Word and element pointing entries:

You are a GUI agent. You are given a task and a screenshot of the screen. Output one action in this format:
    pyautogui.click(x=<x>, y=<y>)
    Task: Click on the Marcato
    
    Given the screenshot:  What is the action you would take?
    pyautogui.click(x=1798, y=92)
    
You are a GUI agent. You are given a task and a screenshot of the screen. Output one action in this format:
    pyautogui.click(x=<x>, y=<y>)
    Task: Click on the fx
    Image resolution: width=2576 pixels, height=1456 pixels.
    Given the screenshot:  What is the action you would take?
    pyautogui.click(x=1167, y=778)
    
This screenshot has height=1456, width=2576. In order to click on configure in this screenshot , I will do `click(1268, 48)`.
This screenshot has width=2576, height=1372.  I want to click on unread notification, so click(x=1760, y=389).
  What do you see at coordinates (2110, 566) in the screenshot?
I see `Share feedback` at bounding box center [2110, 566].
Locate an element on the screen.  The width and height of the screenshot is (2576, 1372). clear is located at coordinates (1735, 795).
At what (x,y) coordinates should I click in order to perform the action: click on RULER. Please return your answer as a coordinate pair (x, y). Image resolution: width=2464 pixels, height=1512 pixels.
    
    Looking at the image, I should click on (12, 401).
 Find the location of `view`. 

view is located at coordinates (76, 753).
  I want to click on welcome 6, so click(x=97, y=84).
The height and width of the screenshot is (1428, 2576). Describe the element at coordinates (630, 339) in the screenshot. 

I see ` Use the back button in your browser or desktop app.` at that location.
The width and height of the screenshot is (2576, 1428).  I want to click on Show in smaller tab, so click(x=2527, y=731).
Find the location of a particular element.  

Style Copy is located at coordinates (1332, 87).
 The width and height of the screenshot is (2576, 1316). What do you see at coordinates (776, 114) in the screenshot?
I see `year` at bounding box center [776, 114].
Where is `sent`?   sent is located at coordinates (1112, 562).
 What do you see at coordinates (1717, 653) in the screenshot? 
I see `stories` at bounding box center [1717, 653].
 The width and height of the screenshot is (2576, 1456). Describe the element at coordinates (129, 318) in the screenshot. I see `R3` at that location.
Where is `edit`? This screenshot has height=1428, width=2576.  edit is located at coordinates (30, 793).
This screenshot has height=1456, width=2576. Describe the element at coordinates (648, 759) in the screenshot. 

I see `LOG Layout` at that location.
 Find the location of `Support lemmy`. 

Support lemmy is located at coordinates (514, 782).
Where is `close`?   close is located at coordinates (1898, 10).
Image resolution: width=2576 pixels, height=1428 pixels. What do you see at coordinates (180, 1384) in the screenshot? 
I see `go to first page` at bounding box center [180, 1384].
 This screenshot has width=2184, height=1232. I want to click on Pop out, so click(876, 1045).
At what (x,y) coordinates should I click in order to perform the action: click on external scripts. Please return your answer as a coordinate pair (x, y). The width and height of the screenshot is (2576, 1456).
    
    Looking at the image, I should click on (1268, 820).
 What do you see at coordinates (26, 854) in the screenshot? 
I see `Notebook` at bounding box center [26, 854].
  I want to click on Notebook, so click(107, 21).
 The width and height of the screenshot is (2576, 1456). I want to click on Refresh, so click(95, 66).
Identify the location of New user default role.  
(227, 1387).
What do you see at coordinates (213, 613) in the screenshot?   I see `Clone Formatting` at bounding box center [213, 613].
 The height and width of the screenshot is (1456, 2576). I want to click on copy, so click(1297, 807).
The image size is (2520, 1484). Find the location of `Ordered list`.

TASK TO CARRY OUT: Duplicate the lines of data from the line with "Image resolution: width=2576 pixels, height=1428" to the line with "Looking at the image, I should click on (1268, 820).", including both of those lines.

CORRECT ANSWER:
Image resolution: width=2576 pixels, height=1428 pixels. What do you see at coordinates (180, 1384) in the screenshot? 
I see `go to first page` at bounding box center [180, 1384].
 This screenshot has width=2184, height=1232. I want to click on Pop out, so click(876, 1045).
At what (x,y) coordinates should I click in order to perform the action: click on external scripts. Please return your answer as a coordinate pair (x, y). The width and height of the screenshot is (2576, 1456).
    
    Looking at the image, I should click on (1268, 820).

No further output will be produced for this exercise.